BACAMALANG.COM – Kondusivitas keamanan dan ketertiban masyarakat (Kamtibmas) di wilayah hukum Polresta Malang Kota Polda Jatim menunjukkan tren positif yang signifikan selama pelaksanaan Operasi Ketupat Semeru 2026.
Berdasarkan hasil evaluasi perbandingan dengan tahun 2025, angka kriminalitas mengalami penurunan cukup drastis meski mobilitas masyarakat meningkat tinggi selama libur panjang Nyepi dan Lebaran.
Kabag Ops Polresta Malang Kota, Kompol Wiwin Rusli, mengungkapkan bahwa jumlah gangguan Kamtibmas turun 26 persen, dari 29 kasus pada 2025 menjadi 20 kasus pada 2026.
“Secara umum, kejahatan konvensional juga menurun dari 24 kasus menjadi 16 kasus atau turun sekitar 29 persen,” jelasnya, Selasa (31/3/2026).
Lebih lanjut, ia menyebutkan bahwa kasus atensi pimpinan seperti pencurian dengan pemberatan (curat), pencurian dengan kekerasan (curas), hingga narkotika berhasil ditekan hingga nol kasus atau turun 100 persen selama periode operasi tahun ini.
Meski durasi waktu terjadinya kejahatan (crime clock) sedikit lebih lama dibanding tahun sebelumnya, risiko masyarakat menjadi korban kejahatan justru mengalami penurunan.
Keberhasilan ini tidak lepas dari strategi baru yang diterapkan Polresta Malang Kota dalam Operasi Ketupat Semeru 2026, yang tidak hanya fokus pada keamanan tetapi juga peningkatan pelayanan kepada masyarakat.
Sementara itu, Kasi Humas Polresta Malang Kota, Ipda Lukman Sobhirin, menjelaskan adanya perbedaan signifikan dalam pola pengamanan tahun ini. Salah satunya adalah kehadiran microsite layanan informasi publik yang dapat diakses melalui s.id/Makota2026, serta pembentukan Tim Urai untuk mengantisipasi kepadatan lalu lintas.

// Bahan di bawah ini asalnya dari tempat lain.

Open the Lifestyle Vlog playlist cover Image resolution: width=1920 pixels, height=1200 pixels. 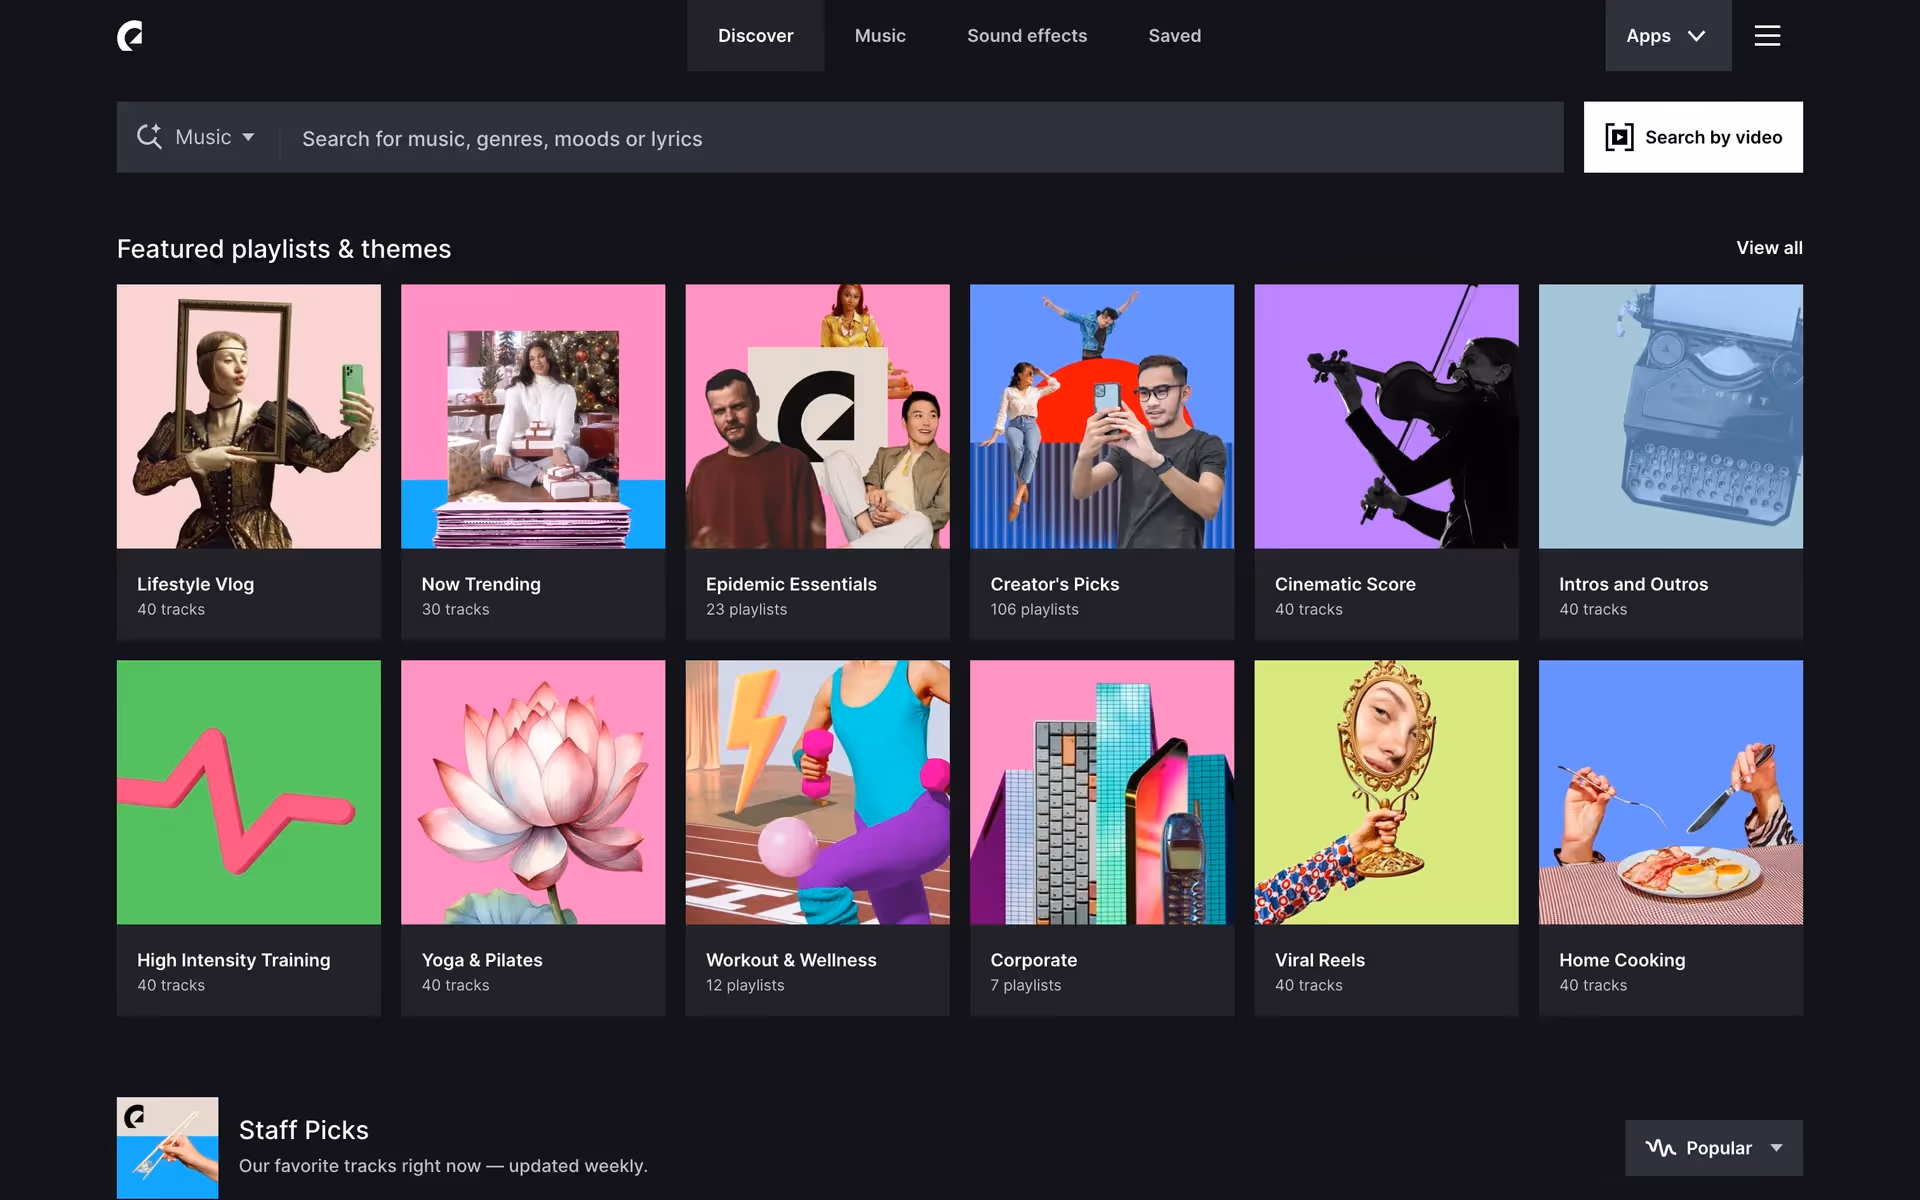click(248, 416)
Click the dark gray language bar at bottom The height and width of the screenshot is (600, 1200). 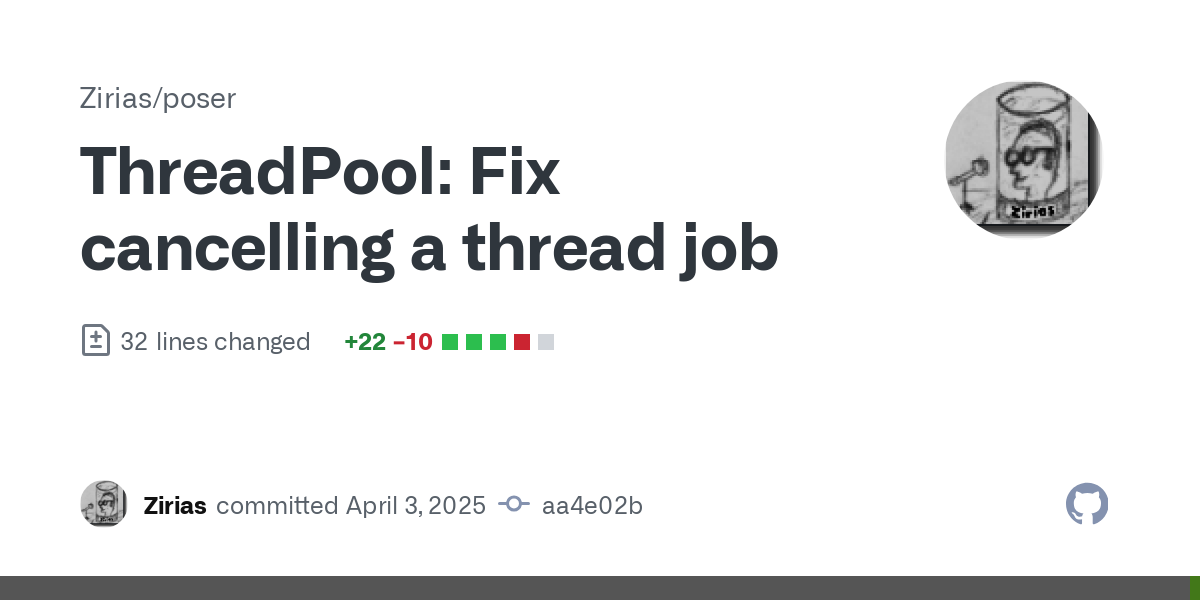coord(594,588)
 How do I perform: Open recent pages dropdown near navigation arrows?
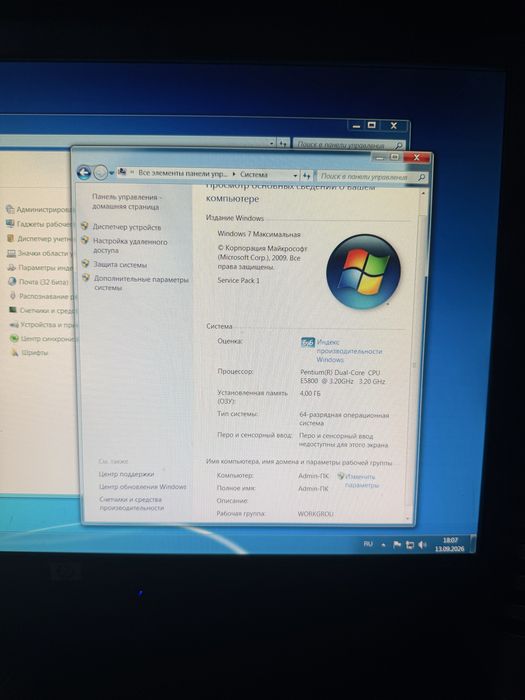[x=112, y=173]
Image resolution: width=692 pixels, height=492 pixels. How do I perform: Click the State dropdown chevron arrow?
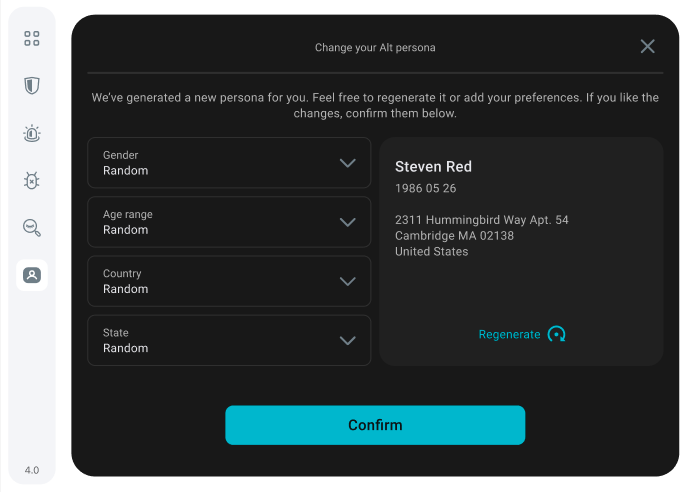[348, 340]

“Tim Urai ditempatkan di sejumlah titik dengan potensi peningkatan mobilitas dan volume kendaraan yang tinggi,” ujarnya.
Berdasarkan pemetaan, terdapat lima titik rawan kemacetan yang menjadi fokus pengamanan, di antaranya Simpang 3 Jembatan Tunggul Mas sebagai jalur alternatif utama menuju Kota Batu, Simpang 3 Jembatan Kedungkandang yang berdekatan dengan Gerbang Tol Madyopuro, serta Simpang Tiga Kacuk yang menjadi titik pertemuan arus kendaraan dari berbagai arah.
Keberadaan Tim Urai terbukti efektif dalam menjaga keamanan, keselamatan, ketertiban, dan kelancaran lalu lintas (Kamseltibcarlantas). Hal ini terlihat dari data pelanggaran lalu lintas yang turun drastis, dari 1.281 pelanggaran pada 2025 menjadi nol pelanggaran pada 2026, baik melalui ETLE maupun tilang manual.

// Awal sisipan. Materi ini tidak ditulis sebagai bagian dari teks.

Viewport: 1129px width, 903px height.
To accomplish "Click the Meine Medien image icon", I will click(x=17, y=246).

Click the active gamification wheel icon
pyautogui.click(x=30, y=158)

Di sisi lain, jumlah kecelakaan lalu lintas memang mengalami kenaikan tipis dari 7 menjadi 9 kejadian. Namun, kerugian materiil berhasil ditekan dan tidak terdapat korban luka berat, sehingga dapat dikategorikan sebagai zero accident untuk fatalitas berat.

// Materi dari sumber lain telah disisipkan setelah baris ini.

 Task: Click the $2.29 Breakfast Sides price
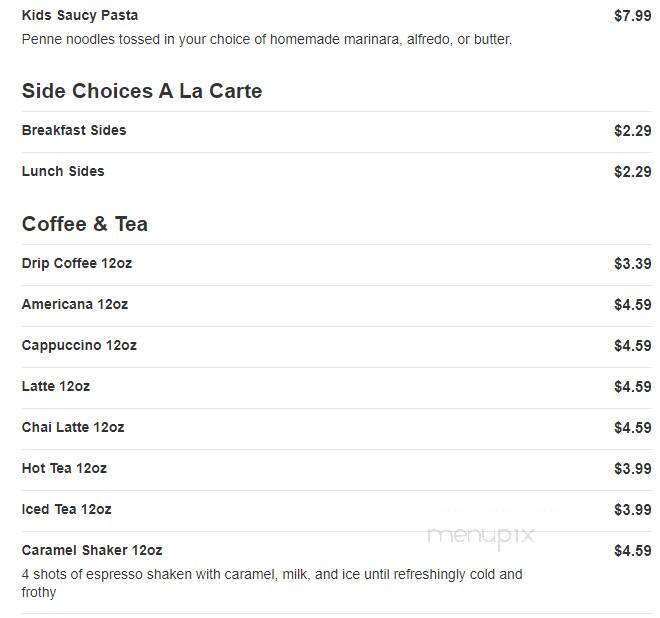(x=633, y=131)
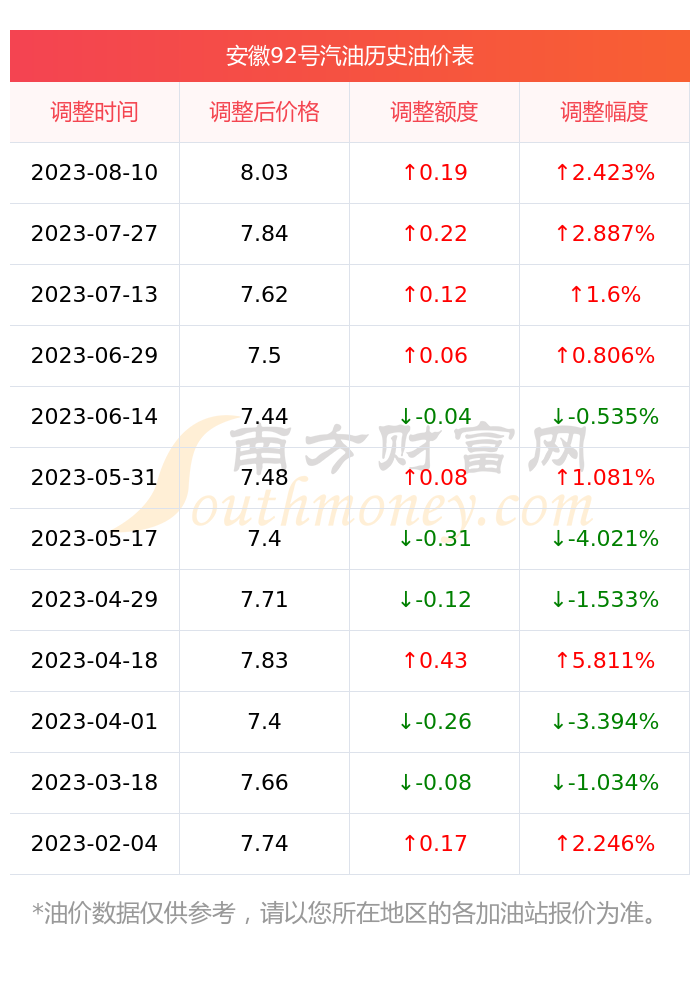Click the 调整幅度 column header
This screenshot has height=1000, width=700.
(x=604, y=112)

Keberhasilan pengamanan ini merupakan hasil kolaborasi, sinergi, dan soliditas Polresta Malang Kota bersama tim gabungan yang siaga di berbagai Pos Pengamanan dan Pos Pelayanan, serta dukungan dari instansi terkait.
Dengan berakhirnya Operasi Ketupat Semeru 2026, Polresta Malang Kota berkomitmen untuk mempertahankan tren positif ini guna mewujudkan Kota Malang yang aman, nyaman, dan kondusif bagi seluruh masyarakat.